Far happier had it been for that captivating and beautiful creature, far happier for her eminent and highly-talented husband, had the appropriate fame that belonged equally to the birth, education, and extraordinary abilities of both, been adequate to their pride of expectation: for then, glowing with rational and modest, not burning with inordinate and eccentric ambition, they would not disdainfully—almost madly—have cast away from their serious and real service the brilliant gifts of favouring nature, which, if seasonably brought forth, would have opened to them, without struggle or difficulty, the golden portals of that splendour to which their passion for grandeur and enjoyment throbbingly aspired.

But from these brilliant gifts, as instruments of advantage, they turned captiously aside; as if the exquisite powers, vocal and dramatic, which were severally intrusted to their charge, had been qualities that, in any view of utility, they ought to shrink from with secrecy and shame.

Yet Dr. Burney always believed Mrs. Sheridan herself to be inherently pure in her mind, and elegantly simple in her taste; though first from the magnetism of affection, and next from the force of circumstances, she was drawn into the same vortex of dissipation and extravagance, in which the desires and pursuits of her husband unresistedly rolled.

Every thing, save rank and place, was theirs; every thing, therefore, save rank and place, seemed beneath their aim.

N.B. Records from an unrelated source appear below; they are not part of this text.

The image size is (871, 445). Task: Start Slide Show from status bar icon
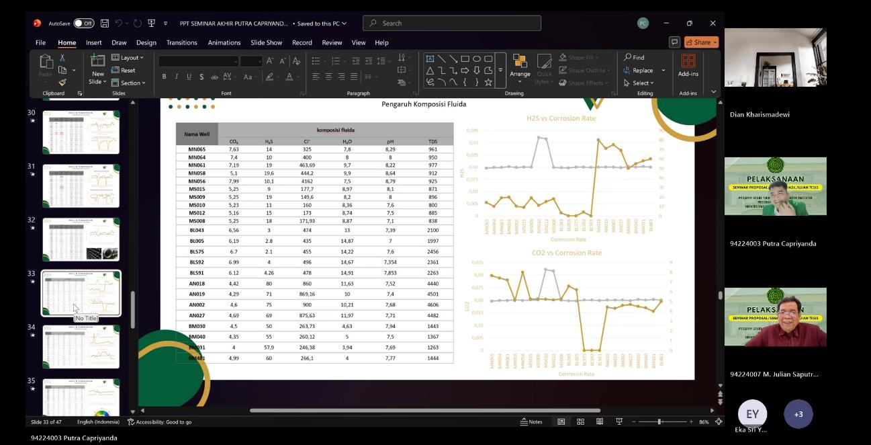click(618, 421)
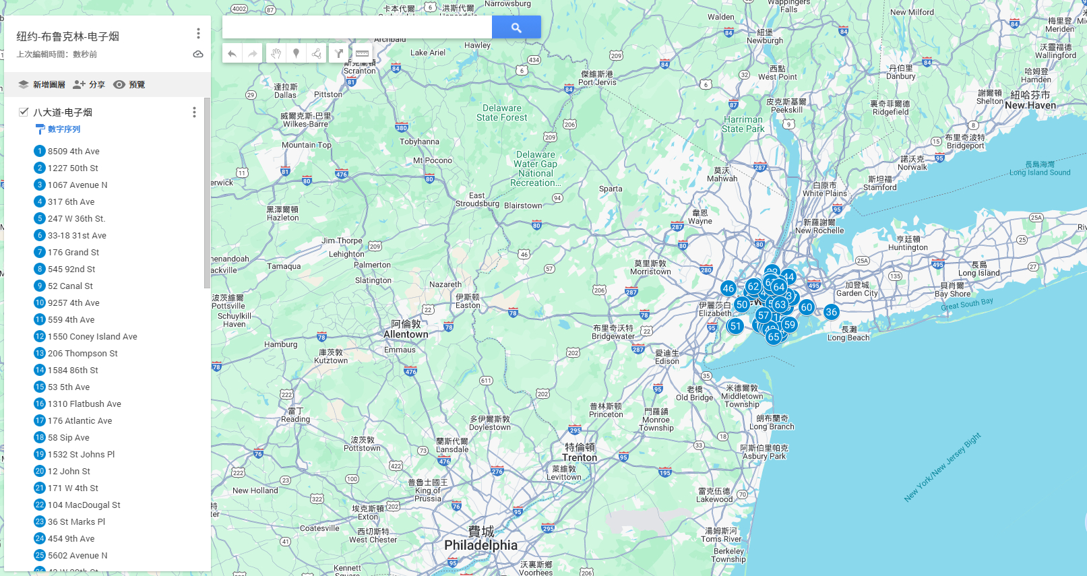Select the add marker pin tool

pos(296,54)
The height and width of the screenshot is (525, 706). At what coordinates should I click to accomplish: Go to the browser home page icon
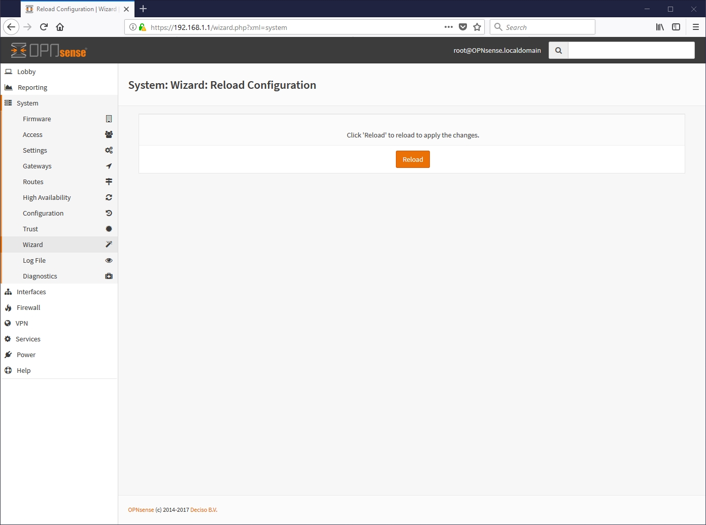[60, 27]
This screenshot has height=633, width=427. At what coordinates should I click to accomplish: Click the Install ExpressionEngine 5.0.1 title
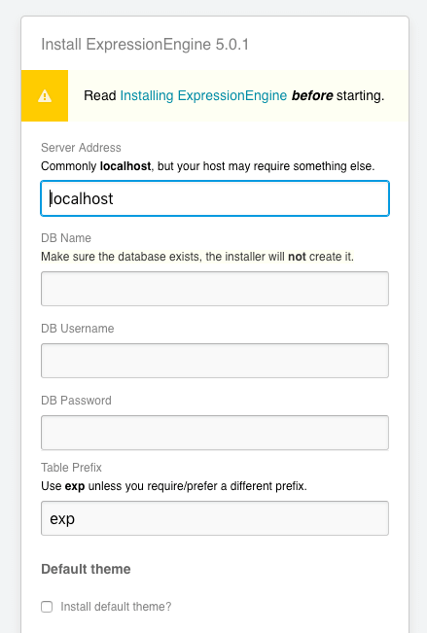pos(145,44)
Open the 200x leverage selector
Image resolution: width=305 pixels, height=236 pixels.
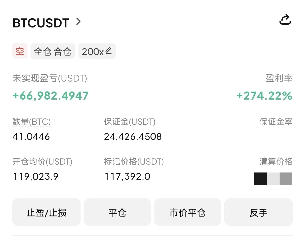click(97, 51)
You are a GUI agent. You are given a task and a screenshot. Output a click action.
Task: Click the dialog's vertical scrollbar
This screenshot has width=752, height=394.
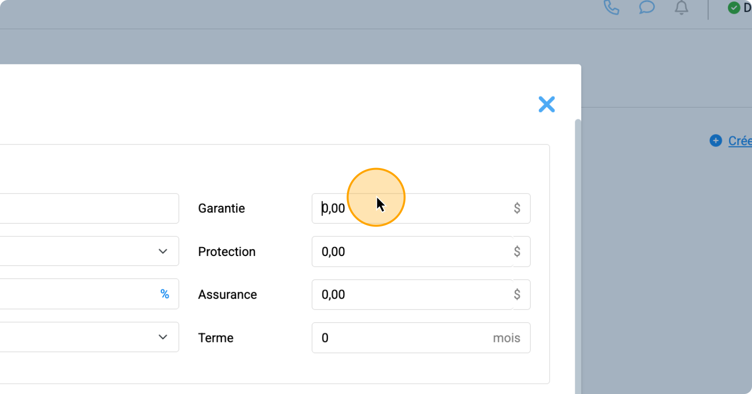[578, 246]
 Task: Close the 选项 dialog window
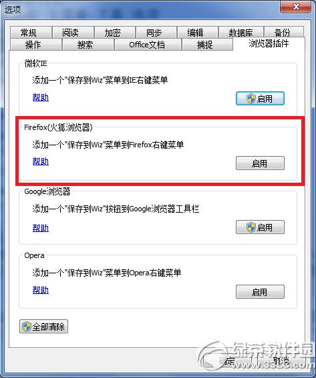[x=295, y=7]
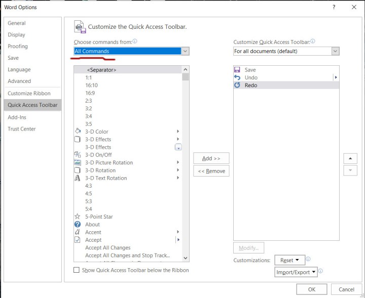365x298 pixels.
Task: Click the Redo icon in toolbar list
Action: [x=237, y=86]
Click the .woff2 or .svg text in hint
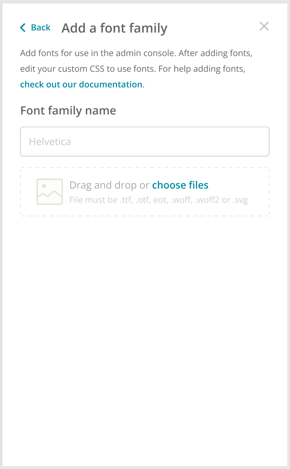This screenshot has width=290, height=469. click(x=221, y=200)
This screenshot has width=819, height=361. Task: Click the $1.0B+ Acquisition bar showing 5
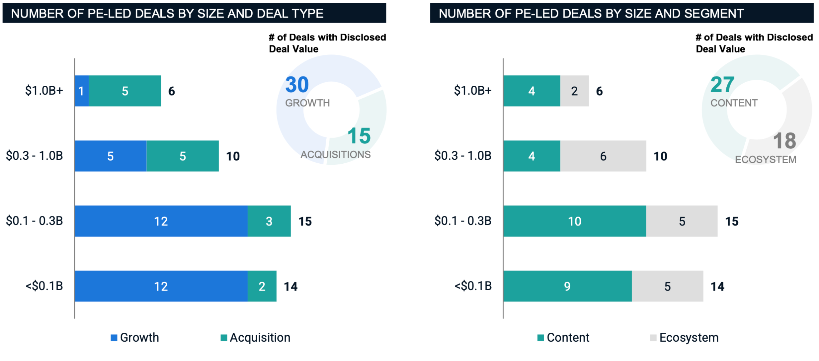pos(125,91)
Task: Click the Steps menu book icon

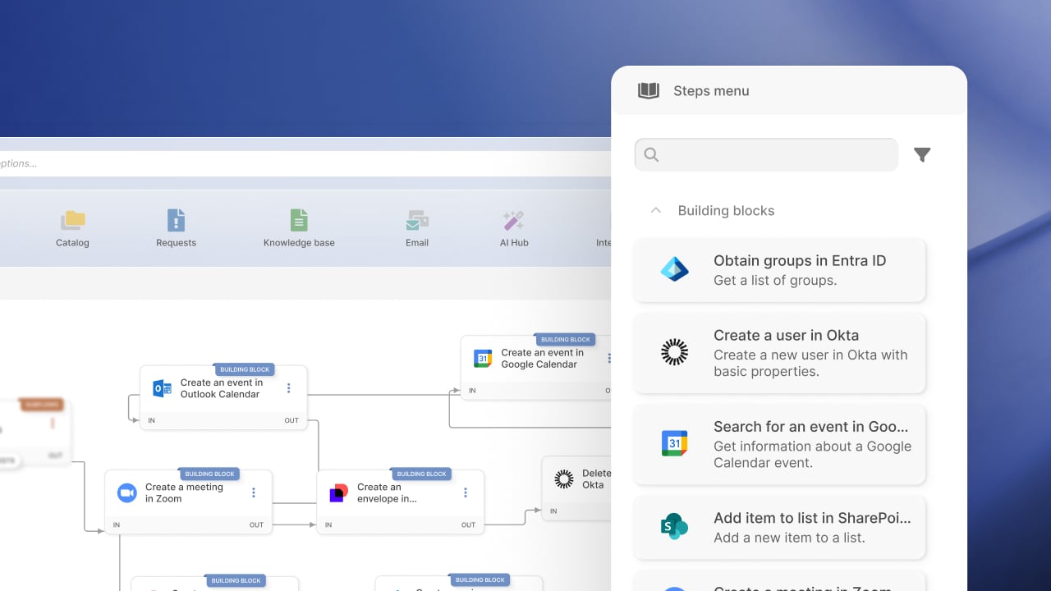Action: pyautogui.click(x=649, y=91)
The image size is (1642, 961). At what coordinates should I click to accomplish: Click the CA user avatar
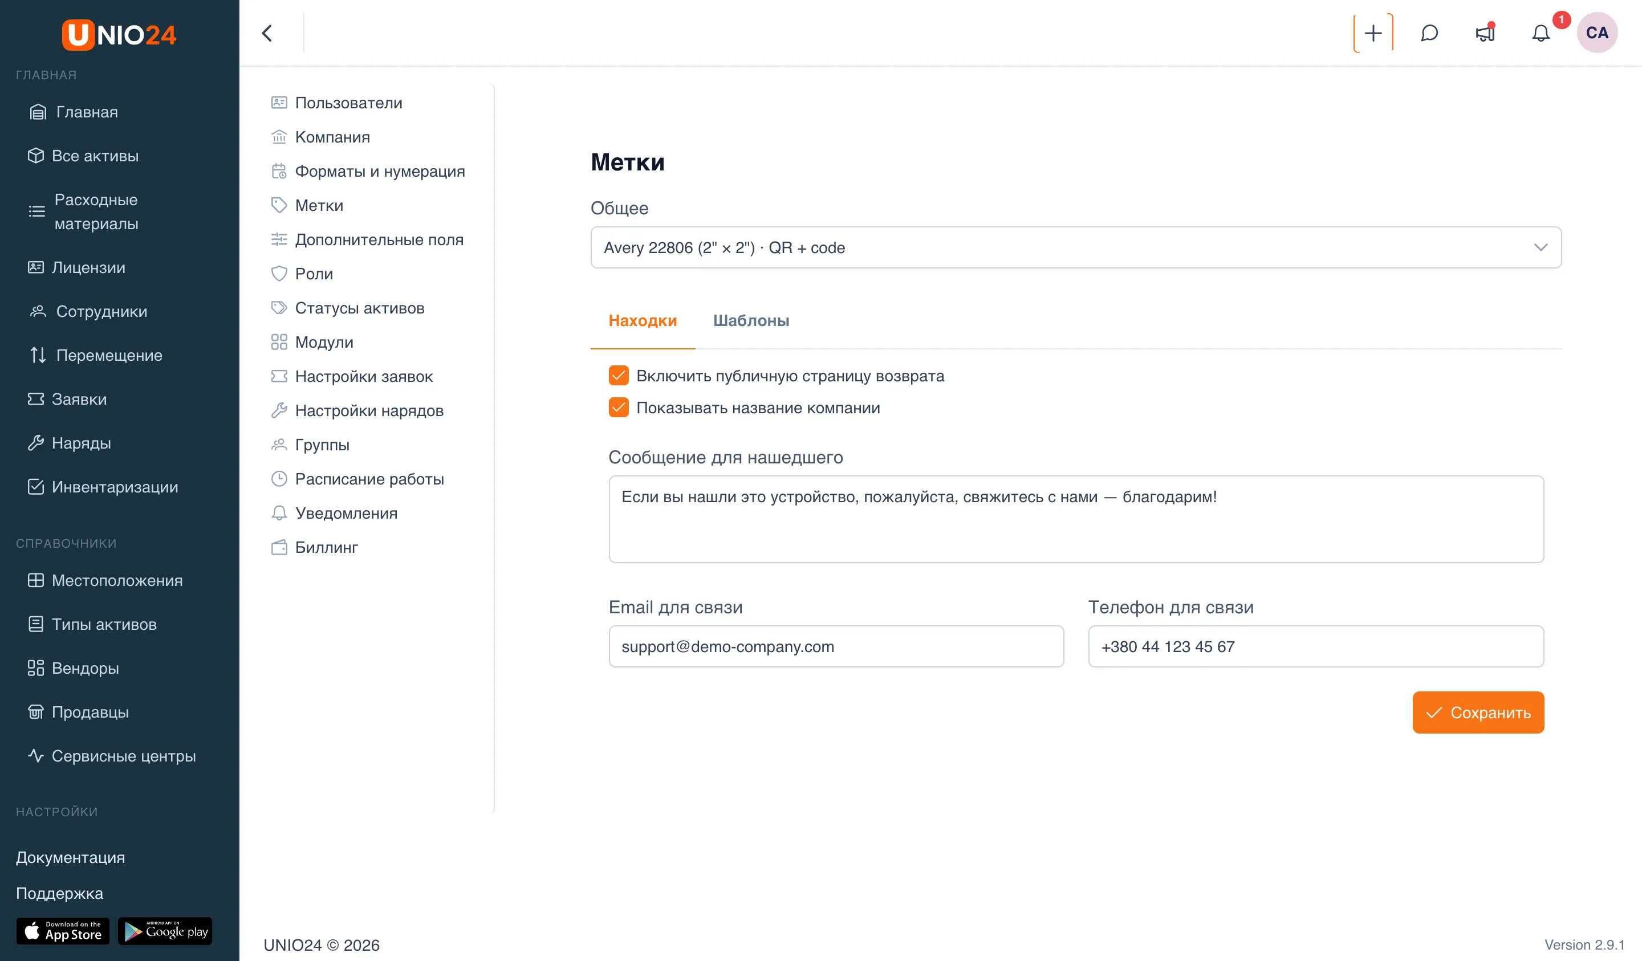point(1596,33)
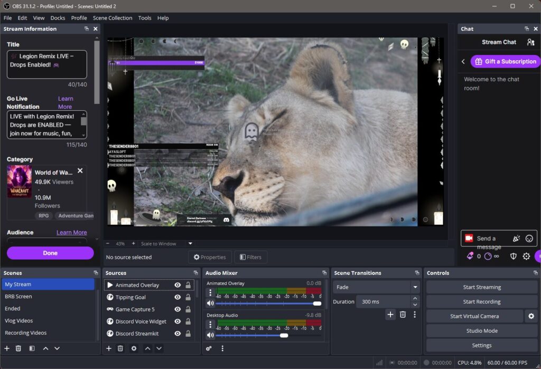Click the Start Streaming button
Viewport: 541px width, 369px height.
point(482,287)
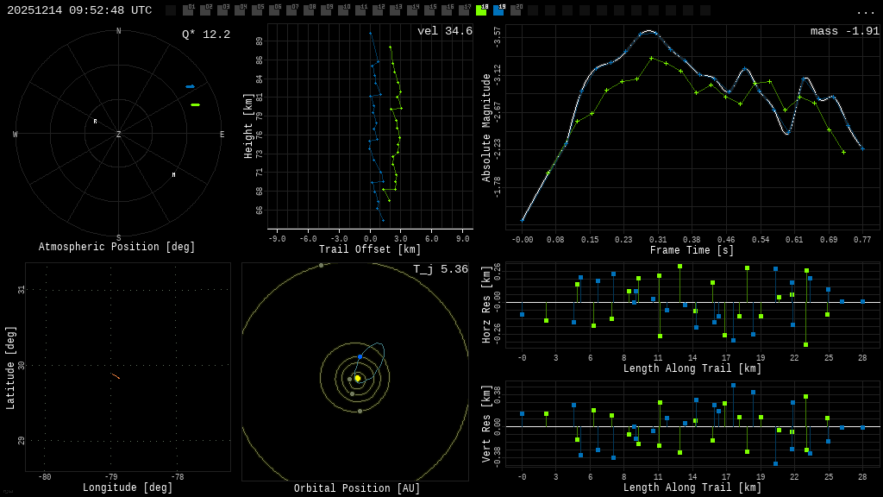Click the blue meteor streak on sky plot
883x497 pixels.
190,86
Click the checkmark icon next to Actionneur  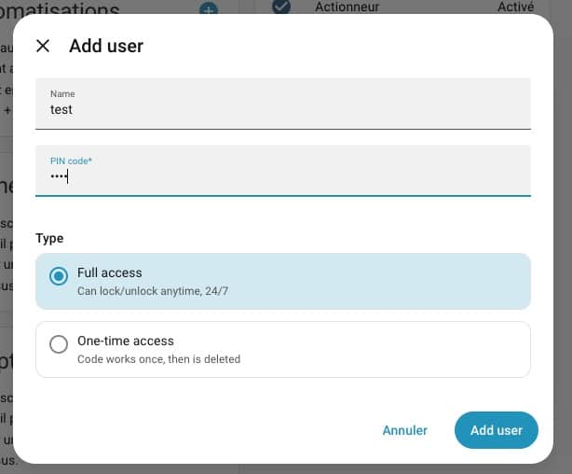click(280, 7)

If, in withdrawing his fair partner from public life, the virtues of moderation had bestowed contentment upon their retreat, how dignified had been such a preference, to all the affluence attendant upon a publicity demanding personal exhibition from a delicate and sensitive female!

Such was the light in which this act of Mr. Sheridan, upon its early adoption, had appeared to Dr. Johnson; and, as such, it obtained the high sanction of his approbation.[22] But to no such view was the subsequent conduct of this too aspiring and enchanting couple respondent. They assumed the expenses of wealth, while they disclaimed the remuneration of talents; and they indulged in the luxuries of splendour, by resources not their own.

Not such, had he lived to witness the result, had been the sanction of Dr. Johnson. He had regarded the retirement from public exhibition as a measure of primitive temperance and philosophic virtue. The last of men was Dr. Johnson to have abetted squandering the delicacy of integrity, by nullifying the labours of talents.

The unhappy delusion into which this high-wrought and mis-placed self-appreciation betrayed them, finished its fatal fanaticism by dimming their celebrity, mocking their ambition, and hurling into disorder and ruin their fortune, their reputation, their virtues, and their genius.